XVII/ Comment faire au quotidien pour accompagner son enfant vers la continence ?
Je n’ai pas encore eu le temps de réécrire sur le sujet. Je retrace les principales lignes.
1/ prendre conscience que les bébés vont se servir de l’imitation pour avancer. Mais qu’on a aussi notre part à faire.
2/ Se positionner en parent facilitateur. Des lectures (ou vidéos) sur la parentalité tels que ceux d’Alice Miller, Isabelle Fillozat, Catherine Dumonteil-Kremer, etc peuvent vous aider à comprendre ce que signifie sortir de la relation dominant-dominé, voir au-delà du cadre parent-enfant pour en venir à la communication entre personnes. L’enfant n’est pas adulte me direz-vous, et c’est entendu. Cependant il a droit au même respect, et à la prise en compte de son rythme propre tout en communiquant sans mensonge, punitions… sans violence éducative.
3/ Apprendre quel est le rythme de bébé : son développement physique, ce qu’il ressent.
4/ Se renseigner sur les outils qui peuvent vous aider :
- les sons psss et rrrr,
- les signes avec la chanson « moi ma couche »,
- la position accroupie,
- le matériel. Sur Ecopitchoun vous trouverez ce texte dans lequel vous pouvez trouver utile de piocher des idées.
- les jeux comme la pâte à modeler marron.
5/ Préparer l’environnement en aménageant la maison. Considérer ses craintes et aménager en conséquence. Les aménagements de type Montessori qui réfléchissent à mettre à hauteur d'enfant, etc.
6/ Expliquer à l’enfant la démarche, ce qui se passe et pourquoi. D’où viennent les selles et l’urine, le fait qu’elles sont remplacées en continu et qu’il s’agit de les laisser partir, qu’on ne perd rien, que tout va bien, que son corps fonctionne correctement, etc. Lui montrer comment se servir du matériel aussi.
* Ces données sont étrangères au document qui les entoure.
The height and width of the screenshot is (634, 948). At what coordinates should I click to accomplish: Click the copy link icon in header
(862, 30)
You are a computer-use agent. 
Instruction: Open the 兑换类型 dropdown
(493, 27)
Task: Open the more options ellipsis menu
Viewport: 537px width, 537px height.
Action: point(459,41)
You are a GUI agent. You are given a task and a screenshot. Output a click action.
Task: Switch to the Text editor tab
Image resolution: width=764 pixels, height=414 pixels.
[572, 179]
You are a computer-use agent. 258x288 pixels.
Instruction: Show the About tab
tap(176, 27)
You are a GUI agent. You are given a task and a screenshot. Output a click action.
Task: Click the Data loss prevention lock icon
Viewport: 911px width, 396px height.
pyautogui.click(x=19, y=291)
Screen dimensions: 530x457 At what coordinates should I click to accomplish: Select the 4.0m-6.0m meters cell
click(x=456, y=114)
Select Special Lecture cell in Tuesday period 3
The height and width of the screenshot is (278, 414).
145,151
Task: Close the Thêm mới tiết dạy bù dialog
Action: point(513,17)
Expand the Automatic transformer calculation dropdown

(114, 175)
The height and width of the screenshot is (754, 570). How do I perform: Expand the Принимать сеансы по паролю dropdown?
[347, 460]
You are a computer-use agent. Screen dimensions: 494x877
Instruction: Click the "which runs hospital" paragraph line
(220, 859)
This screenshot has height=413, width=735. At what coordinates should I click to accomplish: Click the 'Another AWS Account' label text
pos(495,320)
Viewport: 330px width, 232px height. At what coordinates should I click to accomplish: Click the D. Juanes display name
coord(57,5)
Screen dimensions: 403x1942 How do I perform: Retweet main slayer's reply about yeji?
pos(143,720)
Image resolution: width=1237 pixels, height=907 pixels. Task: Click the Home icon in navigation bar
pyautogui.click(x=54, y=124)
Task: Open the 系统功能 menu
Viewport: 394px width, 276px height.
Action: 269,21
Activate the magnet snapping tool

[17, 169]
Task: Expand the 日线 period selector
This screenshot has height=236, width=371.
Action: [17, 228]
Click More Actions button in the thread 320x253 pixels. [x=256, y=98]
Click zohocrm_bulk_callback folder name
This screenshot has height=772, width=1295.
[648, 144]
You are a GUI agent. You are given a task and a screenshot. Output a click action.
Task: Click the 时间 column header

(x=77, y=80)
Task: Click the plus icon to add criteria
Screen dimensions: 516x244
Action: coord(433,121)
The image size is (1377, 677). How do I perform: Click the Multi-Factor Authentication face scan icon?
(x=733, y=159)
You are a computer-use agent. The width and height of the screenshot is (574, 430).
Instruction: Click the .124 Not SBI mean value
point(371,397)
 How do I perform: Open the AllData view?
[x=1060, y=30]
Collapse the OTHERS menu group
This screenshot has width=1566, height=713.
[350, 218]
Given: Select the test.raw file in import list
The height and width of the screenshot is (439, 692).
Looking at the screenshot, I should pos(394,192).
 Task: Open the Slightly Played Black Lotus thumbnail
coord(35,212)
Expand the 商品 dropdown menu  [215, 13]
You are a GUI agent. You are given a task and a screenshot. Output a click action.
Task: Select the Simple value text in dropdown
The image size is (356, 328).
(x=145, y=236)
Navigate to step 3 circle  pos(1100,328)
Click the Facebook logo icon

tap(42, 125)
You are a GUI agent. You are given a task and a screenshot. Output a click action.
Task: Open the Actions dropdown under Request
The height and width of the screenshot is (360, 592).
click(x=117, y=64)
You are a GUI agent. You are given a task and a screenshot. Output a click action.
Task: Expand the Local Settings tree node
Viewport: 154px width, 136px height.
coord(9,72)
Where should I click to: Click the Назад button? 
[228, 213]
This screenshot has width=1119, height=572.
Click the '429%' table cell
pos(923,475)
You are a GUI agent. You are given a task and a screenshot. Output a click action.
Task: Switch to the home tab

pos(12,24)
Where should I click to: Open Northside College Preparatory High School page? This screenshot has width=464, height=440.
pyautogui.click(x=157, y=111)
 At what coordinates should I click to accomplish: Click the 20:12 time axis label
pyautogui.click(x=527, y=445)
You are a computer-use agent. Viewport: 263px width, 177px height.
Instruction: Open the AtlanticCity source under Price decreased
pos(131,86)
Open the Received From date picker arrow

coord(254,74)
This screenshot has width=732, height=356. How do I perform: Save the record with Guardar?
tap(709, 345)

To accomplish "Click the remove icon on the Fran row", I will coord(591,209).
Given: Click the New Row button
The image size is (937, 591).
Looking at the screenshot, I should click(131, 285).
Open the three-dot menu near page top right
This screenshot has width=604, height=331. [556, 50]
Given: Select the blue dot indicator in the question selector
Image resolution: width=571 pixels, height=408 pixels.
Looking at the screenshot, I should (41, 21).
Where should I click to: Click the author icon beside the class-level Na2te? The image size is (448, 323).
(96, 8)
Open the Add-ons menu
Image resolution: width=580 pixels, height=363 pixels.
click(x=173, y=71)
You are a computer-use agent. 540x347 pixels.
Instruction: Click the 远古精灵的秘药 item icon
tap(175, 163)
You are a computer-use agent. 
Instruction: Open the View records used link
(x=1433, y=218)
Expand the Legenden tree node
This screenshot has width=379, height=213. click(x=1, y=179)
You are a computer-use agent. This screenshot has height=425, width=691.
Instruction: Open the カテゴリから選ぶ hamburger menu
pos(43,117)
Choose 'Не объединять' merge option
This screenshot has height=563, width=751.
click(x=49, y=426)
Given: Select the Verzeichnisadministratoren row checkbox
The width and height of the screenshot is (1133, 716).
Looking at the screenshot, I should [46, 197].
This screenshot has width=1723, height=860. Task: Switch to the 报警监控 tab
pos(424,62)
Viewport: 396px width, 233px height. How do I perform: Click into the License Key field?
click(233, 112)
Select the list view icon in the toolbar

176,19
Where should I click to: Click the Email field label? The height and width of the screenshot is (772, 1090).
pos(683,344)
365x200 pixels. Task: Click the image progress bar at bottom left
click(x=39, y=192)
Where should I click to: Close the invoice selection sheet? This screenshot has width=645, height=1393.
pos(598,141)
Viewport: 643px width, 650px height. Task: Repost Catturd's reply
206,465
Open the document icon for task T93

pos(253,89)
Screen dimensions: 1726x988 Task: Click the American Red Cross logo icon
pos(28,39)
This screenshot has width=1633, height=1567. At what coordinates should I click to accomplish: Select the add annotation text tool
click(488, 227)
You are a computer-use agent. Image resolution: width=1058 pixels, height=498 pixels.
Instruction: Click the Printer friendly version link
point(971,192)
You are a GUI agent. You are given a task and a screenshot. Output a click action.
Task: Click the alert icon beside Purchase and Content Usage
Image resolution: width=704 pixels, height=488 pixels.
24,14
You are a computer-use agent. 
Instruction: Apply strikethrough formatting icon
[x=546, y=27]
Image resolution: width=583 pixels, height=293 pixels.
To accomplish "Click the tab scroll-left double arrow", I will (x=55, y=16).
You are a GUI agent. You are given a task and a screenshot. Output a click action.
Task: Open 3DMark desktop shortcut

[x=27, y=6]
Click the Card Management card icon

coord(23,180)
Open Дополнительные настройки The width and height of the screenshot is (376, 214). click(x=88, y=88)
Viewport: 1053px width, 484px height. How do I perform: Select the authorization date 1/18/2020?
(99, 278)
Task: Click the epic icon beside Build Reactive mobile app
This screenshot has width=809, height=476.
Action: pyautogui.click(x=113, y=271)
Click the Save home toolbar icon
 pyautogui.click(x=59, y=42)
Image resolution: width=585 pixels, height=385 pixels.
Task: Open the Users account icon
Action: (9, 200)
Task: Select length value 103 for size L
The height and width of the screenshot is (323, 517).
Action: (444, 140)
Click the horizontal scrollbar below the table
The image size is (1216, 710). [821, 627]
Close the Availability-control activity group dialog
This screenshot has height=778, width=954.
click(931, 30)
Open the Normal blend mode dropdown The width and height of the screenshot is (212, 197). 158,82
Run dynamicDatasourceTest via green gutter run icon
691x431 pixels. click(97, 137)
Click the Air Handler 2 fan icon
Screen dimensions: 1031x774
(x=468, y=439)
Organiser le lieu ensemble selon s’il s’y intéresse ou pas, lui lire des livres à ce sujet (livre dédié à sa tranche d’âge et livre d’anatomie s’il veut voir plus de détails). Cette étape se fait en lien avec les personnes qui sont amenées à s’occuper de lui : crèche, nounou, famille.
7/ ne pas focaliser sur ce sujet précis et continuer de proposer des jeux, des activités habituelles.
8/ expliquer et montrer comment s’essuyer.
9/ adapter l’environnement et notre soutien au fur et à mesure de ses acquisitions. Parfois aller faire pipi dans le jardin, ou changer de lieu, peut encourager un enfant qui se désespère. Le valoriser en rappelant que cette étape nécessite du temps et de l’entrainement, que c’est normal de ne pas réussir à tout faire du premier coup. Lui rappeler qu’il a déjà appris beaucoup de choses par ailleurs, qu’il garde confiance en ses capacités.
10/ si un blocage arrive, parlez-en avec lui, ciblez ce qui se passe, voyez ce qu’ensemble vous pouvez inventer ou trouver sur le net comme ressource.
11/ si un souci, quels sont les symptômes qui vont déclencher une consultation chez le médecin. Et quoiqu’il en soit un pédiatre attentionné prendra le temps de vous rassurer au détour d’une consultation si vous avez des questions.